In the 6 Jun 2026 snapshot, Bragança stood well apart from the rest of the ranking with a median asking price of €153,808 across 49 listings. Castelo Branco followed at €246,581 with 78 listings, while Moita came next at €261,229 with a much deeper pool of 338 listings.

That spread matters for buyers. Bragança is not just the cheapest name on the list; it is cheaper by a wide margin than the next city shown. After that, the ranking tightens quickly: Barcelos, Águeda and Santa Maria da Feira were all clustered at €266,112, before Ovar at €270,995 and Alenquer at €275,878.

City Median asking price Listings
Bragança €153,808 49
Castelo Branco €246,581 78
Moita €261,229 338
Barcelos €266,112 316
Águeda €266,112 86
Santa Maria da Feira €266,112 317
Ovar €270,995 143
Alenquer €275,878 168
Paredes €285,643 175
Santo Tirso €290,526 103

For budget-first buyers, that means the cheapest markets are not all alike. Some are very low-priced but thinly listed, while others combine relatively modest entry prices with a larger amount of available stock.

Listing depth separates one-off bargains from markets where buyers may have more room to choose.

In the 6 Jun 2026 snapshot, Moita had the largest listing count in the ranking at 338, narrowly ahead of Santa Maria da Feira at 317 and Barcelos at 316. Paredes also showed a relatively broad market at 175 listings, followed by Alenquer at 168 and Ovar at 143.

By contrast, the two cheapest cities had much thinner supply. Bragança showed 49 listings and Castelo Branco 78, while Águeda had 86 and Santo Tirso 103. For buyers, that distinction is practical: a city can look cheap on the median, but a small listing pool usually means fewer unit types, fewer neighbourhood options and less flexibility on timing.

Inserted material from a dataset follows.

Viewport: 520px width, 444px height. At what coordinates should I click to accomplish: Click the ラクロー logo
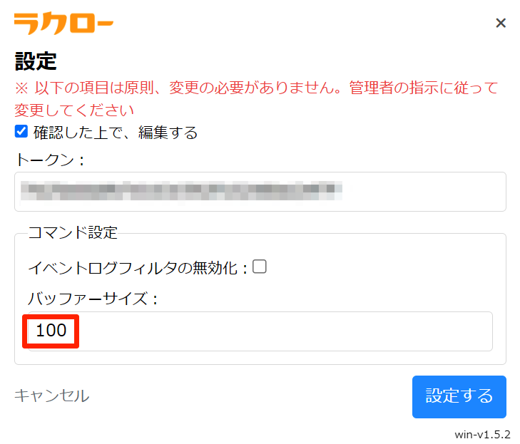63,24
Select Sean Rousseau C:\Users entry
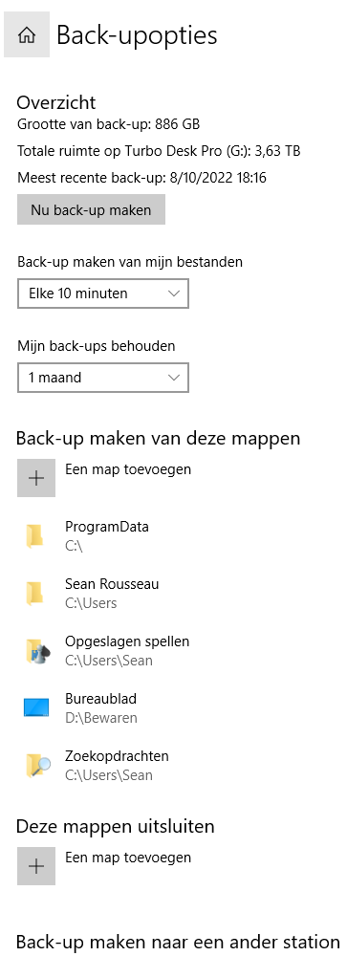The width and height of the screenshot is (347, 956). click(x=173, y=594)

This is where the ranking becomes more useful than a simple price league table. Moita was not the second-cheapest market, but it combined a sub-€300,000 median with one of the deepest inventories in the list. Santa Maria da Feira and Barcelos showed a similar pattern, sitting in the mid-€260,000s while still offering more than 300 listings each.

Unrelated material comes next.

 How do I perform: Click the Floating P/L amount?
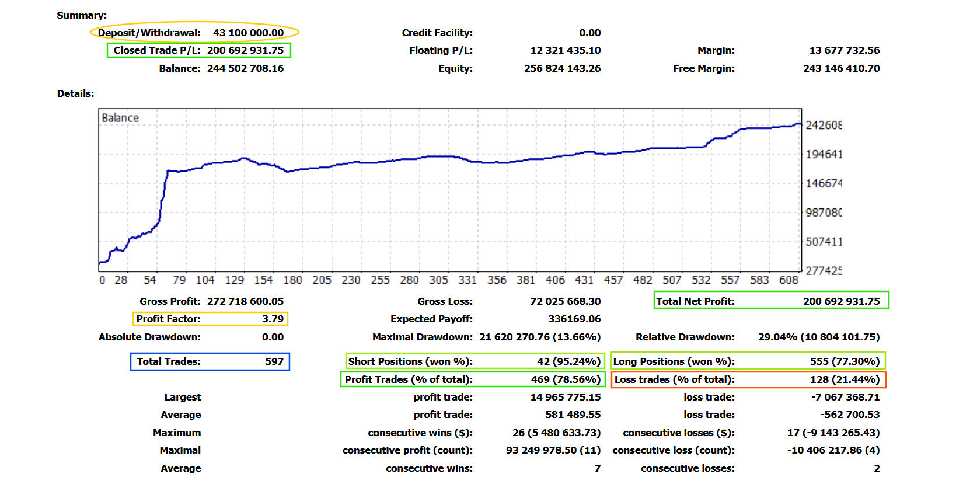[565, 50]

Gross yield is strongest where purchase prices stay low relative to monthly rents, a common pattern in more affordable apartment markets.

In the 6 Jun 2026 snapshot, Bragança also led the group on gross yield at 5.55%, despite having the lowest median asking price. Paredes ranked second on this measure at 4.63%, followed by Ovar at 4.19%, Alenquer at 4.11% and Barcelos at 4.09%.

The middle of the table was tighter. Moita posted 3.90%, Santo Tirso 3.75%, Águeda 3.56% and Castelo Branco 3.28%. Santa Maria da Feira had no rent median or yield figure in the dataset, so it cannot be compared on this measure.

City Median rent Gross yield
Bragança €712/month 5.55%
Castelo Branco €673/month 3.28%
Moita €849/month 3.90%
Barcelos €907/month 4.09%
Águeda €790/month 3.56%
Santa Maria da Feira
Ovar €946/month 4.19%
Alenquer €946/month 4.11%
Paredes €1,102/month 4.63%
Santo Tirso €907/month 3.75%

For investors and rent-sensitive buyers, that ranking shows that “cheap” does not automatically mean “weak income profile.” In fact, lower entry prices can lift gross yields when rents remain reasonably firm, especially in smaller apartment markets.

Affordability varies sharply even within this low-price group, which helps distinguish genuinely accessible cities from places that are only cheap relative to national norms.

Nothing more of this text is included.